Book of Bloomsbury
Edward Gordon and A.F.L. Deeson
Published in 1950 by Edward Gordon (Arts) Limited, 9 Great Russell Street, WC1
Back in the 00s I was affiliated with Birkbeck College London as a science writer in residence, which is why I have kept a soft spot for all things Bloomsbury. So I couldn't resist this antiquarian edition of a guide to the architectural history of the area, and I enjoyed reading it as it filled in a lot of background knowledge regarding streets I know from my ramblings half a century after the book was published. In lieu of a review, I'll just type out what to me was the highlight of the book, the description of St. Pancras station (which I have, of course, seen quite a few times since the Eurostar terminal moved there).
The station, the authors inform us
"opened in 1873. What a glorious, fantastic, ridiculous sight it is! However much one may be inclined to scoff at the Gothic grotesque, so pretentious yet only a humble railway station, one cannot help being overawed by its mad magnificence. Glance up at its pinnacles and towers, its multitude of steeples and crazy battlements clustered together in a perfect orgy of uselessness. Who can fail to be impressed? Who is so unimaginative that they look upwards without a whole host of fancies taking wing in their brain? St. Pancras Station, rightly viewed, is a medieval fortress, an ogre's castle, a challenge to the prosaics of the twentieth century. A piece of empty pomp, a grandiose hotch-potch of bad taste? It is all that perhaps, but it is also a fairy-story, a common-place everyday thing transformed into a romance in the Chesterton tradition. To fully appreciate the weird wonder of St. Pancras visit it late at night or in the small hours. It has rained earlier and now a fresh wind is blowing down the empty street. Look up at the towers and ornate chimneys with the swift-moving clouds behind. There is a moon, riding on her back across the sky and lighting the brave spires with a silvery but fitful light. Surely in that patch of dark shadow thrown by the nearest tower onto the shining wet roof there is a flurrying movement? A witch pale and grim on her broomstick, flitting with marvellous dexterity between the erratic lumps of masonry, her black cloak billowing behind her? Look at those little windows at the very top, so small, dirty and neglected that by day it seems scarcely possible they could light real rooms, surely the moon's passing gleam reveals, for a fleeting moment, a white figure moving back and forth? A princess in distress in the giant's castle or merely the ghost of some long-dead and forgotten claimant in one of those legal actions against the railway companies which were so common during the last century?"
My first excited reading of all those negatives framed by question marks left me unsure whether the writer hated or secretly loved the structure. On rereading it now I realise they simply had a blast trying to reflect in their writing style the exuberance of the architecture. In the rest of the book, even though there are some battle scenes with angry mobs storming Georgian mansions, and quite a few violent deaths reported, there's nothing quite like this outburst of the imagination.
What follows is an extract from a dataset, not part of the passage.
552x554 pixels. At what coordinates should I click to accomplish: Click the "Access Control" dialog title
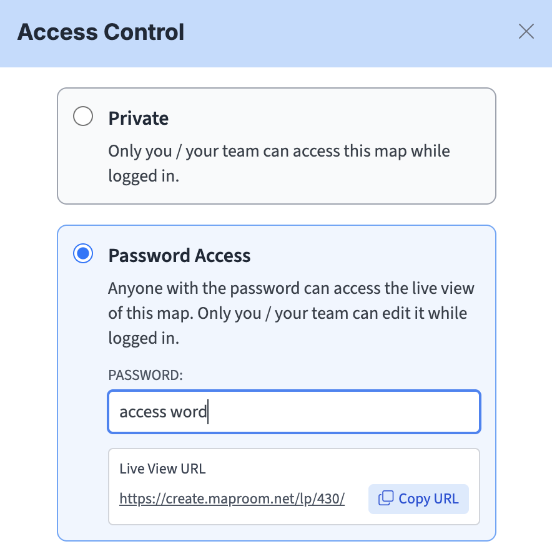tap(101, 32)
Personally I always appreciate the station as a fairytale castle each time I see it, and I'm glad it survived into our century and got a very thoughtful refurbishment when it became St. Pancras International.
Update 8.7.2021: The book mentioned the London tram system which I had never heard of before, as an attraction to visit before it disappears. Less than a week after I posted this, there was an article in the Guardian about a tram reopening for visitors.